Document passage
+ + + +
Personal information
- Full name: Allen Michael Doyle
- Nickname: The Grip
- Born: July 26, 1948 (age 77) Woonsocket, Rhode Island, U.S.
- Height: 6 ft 3 in (1.91 m)
- Weight: 210 lb (95 kg; 15 st)
- Sporting nationality: United States
- Residence: LaGrange, Georgia, U.S.
- Spouse: Kate Doyle
- Children: 2

Career
- College: Norwich University
- Turned professional: 1995
- Current tour: Champions Tour
- Former tour: PGA Tour
- Professional wins: 19

Number of wins by tour
- Korn Ferry Tour: 3
- PGA Tour Champions: 11
- Other: 5

Best results in major championships
- Masters Tournament: DNP
- PGA Championship: DNP
- U.S. Open: CUT: 1991, 2006, 2007
- The Open Championship: DNP

Achievements and awards
- Senior PGA Tour Charles Schwab Cup winner: 2001
- Senior PGA Tour money list winner: 2001
- Senior PGA Tour Player of the Year: 2001

= Allen Doyle =

American professional golfer (born 1948)

Allen Michael Doyle (born July 26, 1948) is an American professional golfer. Though a talented golfer, Doyle elected not to turn pro after graduating from Vermont's Norwich University. He moved to the south where he owned and operated a driving range in Georgia. In his free time he played in elite amateur events, winning the Georgia Amateur and Sunnehanna Amateur several times each. At the age of 46, Doyle turned professional and had extraordinary success as a pro, winning three events on the Nike Tour and 11 events on the Champions Tour, including the U.S. Senior Open twice.

==Early life==
Doyle was born in Woonsocket, Rhode Island. He raised in the Boston suburb of Norwood, Massachusetts. He attended Catholic Memorial High School in West Roxbury, Massachusetts.

== Amateur career ==
Doyle attended Norwich University in Vermont. He currently hosts an annual golf tournament to benefit the Norwich Hockey Team. During his time at Norwich he finished runner-up at the Massachusetts Amateur, losing to Peter Drooker, 1 up, in the finals.

Doyle moved to the south after college and settled in Georgia. He won the Georgia Amateur and Sunnehanna Amateur several times over the course of his amateur career.

== Professional career ==
At the age of 46, Doyle turned professional. In 1995, his first full professional season, he won three times on the Nike Tour. From 1996 to 1998 Doyle competed in 58 PGA Tour events, making the cut in 31, including two top-10 finishes.
+ + + +
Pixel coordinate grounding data
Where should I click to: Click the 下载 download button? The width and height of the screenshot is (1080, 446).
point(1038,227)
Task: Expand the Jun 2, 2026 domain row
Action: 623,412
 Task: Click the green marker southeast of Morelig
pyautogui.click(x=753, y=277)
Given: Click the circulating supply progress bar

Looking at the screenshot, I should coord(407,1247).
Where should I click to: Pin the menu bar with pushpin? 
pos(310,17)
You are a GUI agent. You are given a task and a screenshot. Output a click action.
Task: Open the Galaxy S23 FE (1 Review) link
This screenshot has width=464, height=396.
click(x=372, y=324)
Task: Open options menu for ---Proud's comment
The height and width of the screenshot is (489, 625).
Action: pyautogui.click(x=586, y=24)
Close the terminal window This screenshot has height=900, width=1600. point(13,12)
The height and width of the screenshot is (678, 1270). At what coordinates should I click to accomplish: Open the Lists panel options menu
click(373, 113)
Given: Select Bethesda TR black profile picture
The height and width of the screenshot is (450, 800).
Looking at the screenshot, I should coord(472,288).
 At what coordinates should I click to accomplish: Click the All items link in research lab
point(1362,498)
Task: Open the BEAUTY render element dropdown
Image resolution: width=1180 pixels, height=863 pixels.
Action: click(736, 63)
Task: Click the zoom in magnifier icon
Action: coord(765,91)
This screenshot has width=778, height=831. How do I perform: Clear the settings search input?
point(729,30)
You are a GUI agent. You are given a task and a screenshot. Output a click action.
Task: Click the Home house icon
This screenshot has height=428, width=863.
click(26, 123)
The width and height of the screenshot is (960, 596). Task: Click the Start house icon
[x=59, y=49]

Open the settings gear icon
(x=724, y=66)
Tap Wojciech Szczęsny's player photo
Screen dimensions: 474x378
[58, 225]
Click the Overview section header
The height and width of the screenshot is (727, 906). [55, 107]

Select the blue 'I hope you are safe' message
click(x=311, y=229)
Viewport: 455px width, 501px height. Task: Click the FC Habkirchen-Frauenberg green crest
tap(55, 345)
+ + + +
Parts of the exercise
A) Name each major championship listed under "Best results in major championships" in the Allen Doyle profile, with the result shown for it.
B) Answer these from the Allen Doyle profile:
(i) What nickname does the profile give him?
(ii) Who beat him in the Massachusetts Amateur final, and by what margin?
(iii) How many PGA Tour events did he play from 1996 to 1998, and in how many did he make the cut?

Solutions
A)
- Masters Tournament: DNP
- PGA Championship: DNP
- U.S. Open: CUT: 1991, 2006, 2007
- The Open Championship: DNP

B)
(i) The Grip
(ii) Peter Drooker, 1 up
(iii) 58 events, making the cut in 31